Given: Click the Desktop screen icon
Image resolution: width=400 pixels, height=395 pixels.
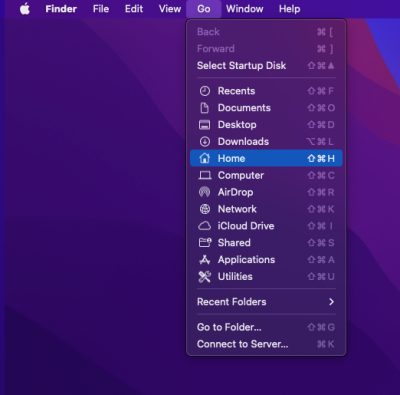Looking at the screenshot, I should (x=204, y=125).
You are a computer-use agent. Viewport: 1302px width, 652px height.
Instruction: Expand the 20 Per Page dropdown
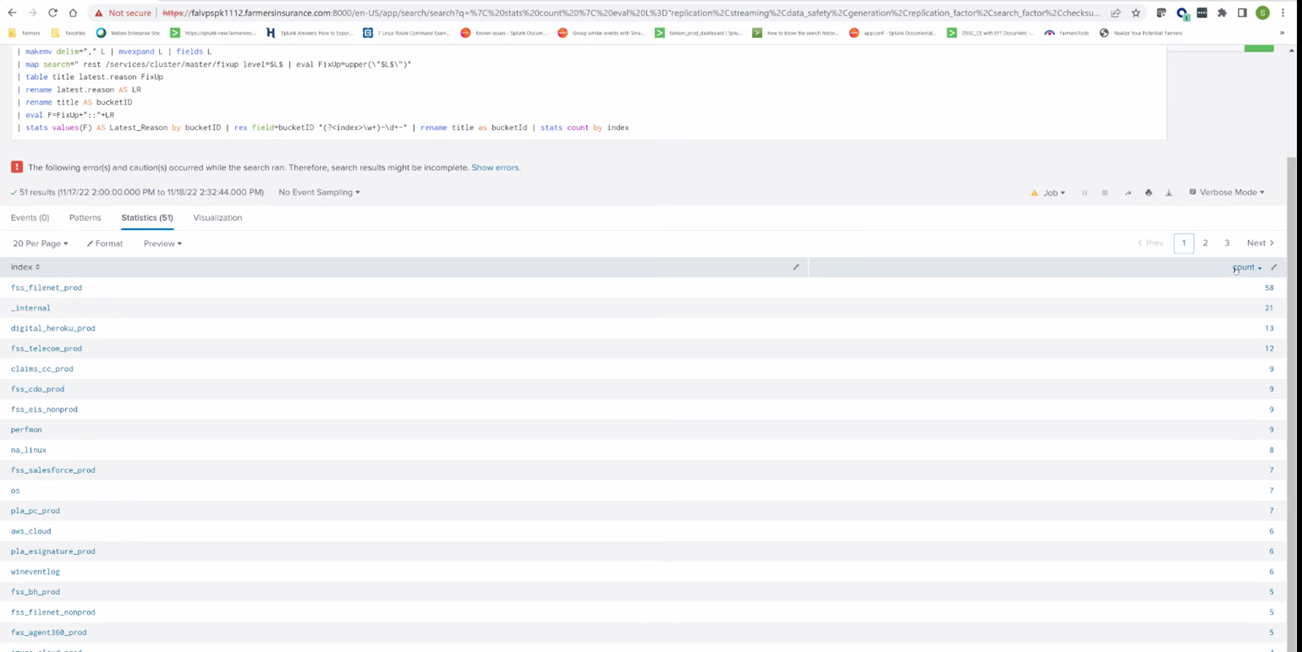pyautogui.click(x=40, y=243)
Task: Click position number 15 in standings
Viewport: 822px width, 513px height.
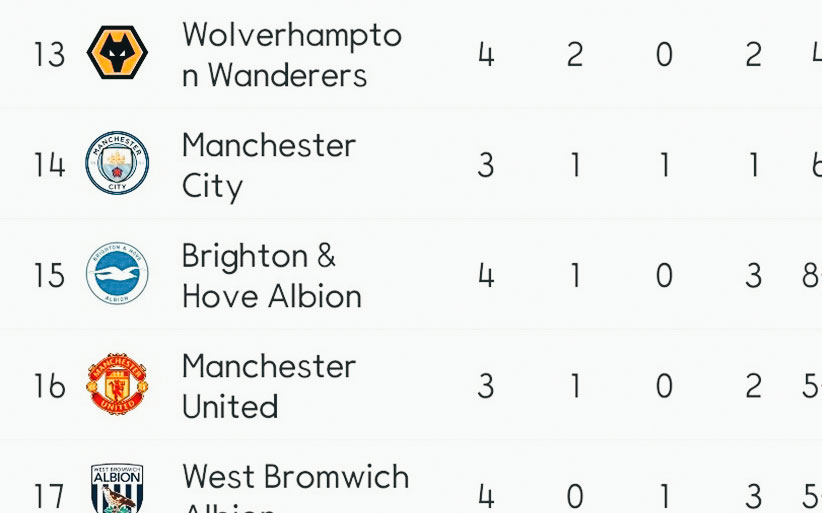Action: pos(49,275)
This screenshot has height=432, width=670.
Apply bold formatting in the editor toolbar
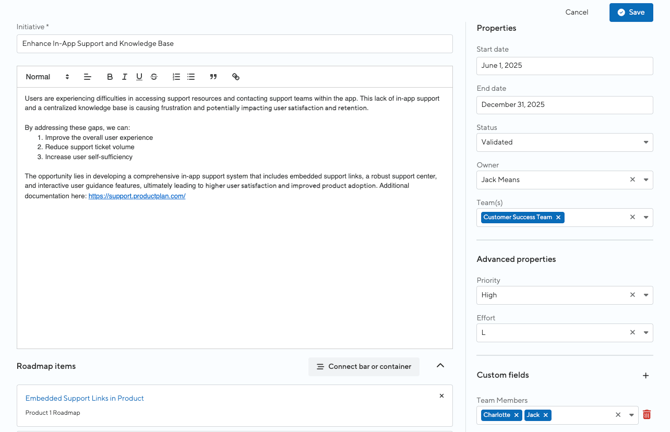pyautogui.click(x=110, y=77)
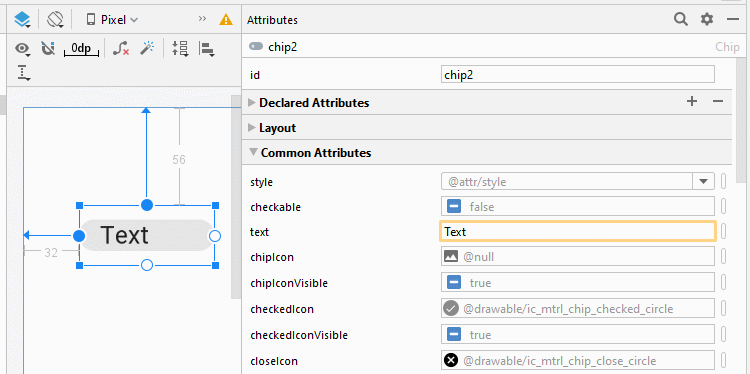Click the Attributes panel search icon
Screen dimensions: 750x374
(681, 19)
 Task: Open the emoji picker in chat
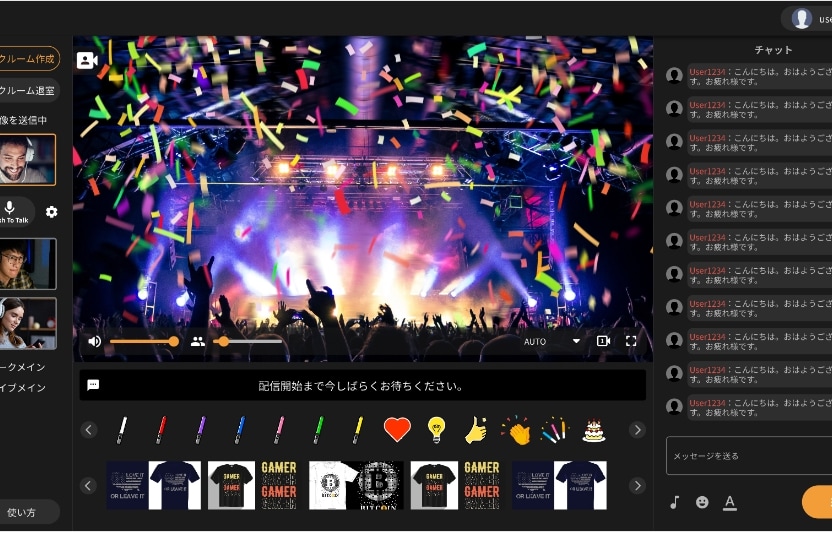pos(702,502)
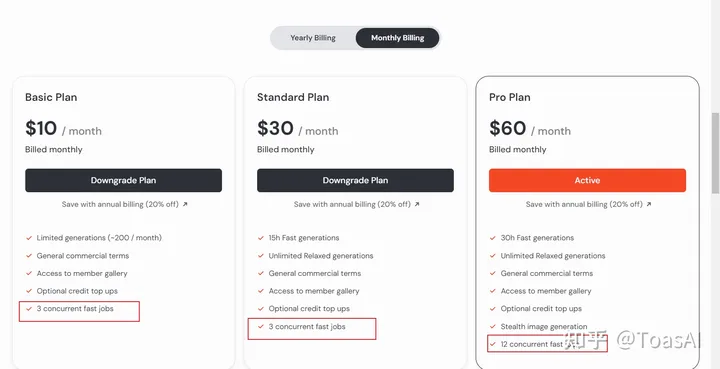Click the orange Active button
The height and width of the screenshot is (369, 720).
(587, 180)
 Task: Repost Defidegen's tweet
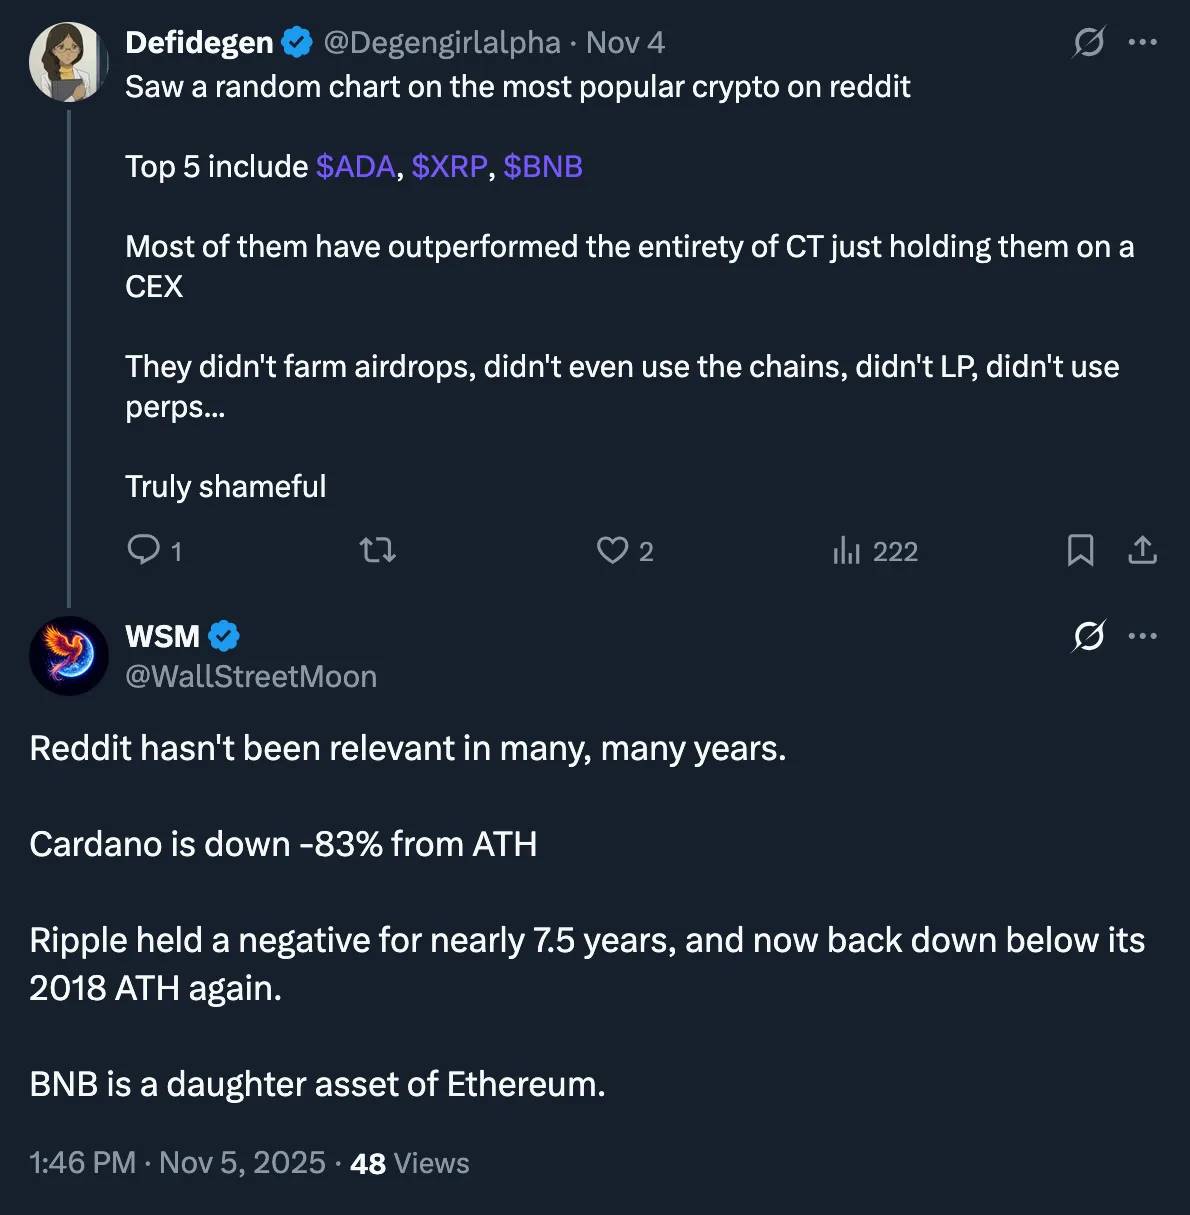[x=378, y=550]
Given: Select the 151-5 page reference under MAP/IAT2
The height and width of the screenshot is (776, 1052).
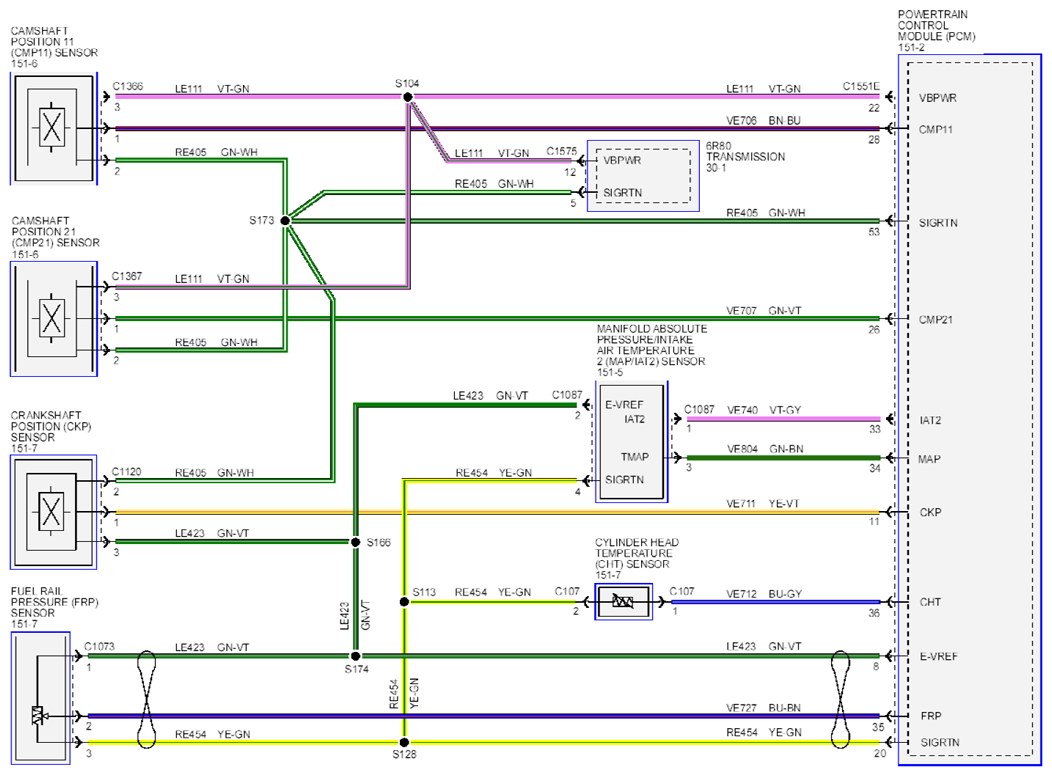Looking at the screenshot, I should pyautogui.click(x=610, y=372).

::::::::

Work instructions: Reproduce the data word for word, starting at the line that contains "Given: Select the" and continuing through the end of the data, with both ends included. Leave the pictures out of your output.

Solution to this exercise:
Given: Select the 151-5 page reference under MAP/IAT2
The height and width of the screenshot is (776, 1052).
Looking at the screenshot, I should pyautogui.click(x=610, y=372).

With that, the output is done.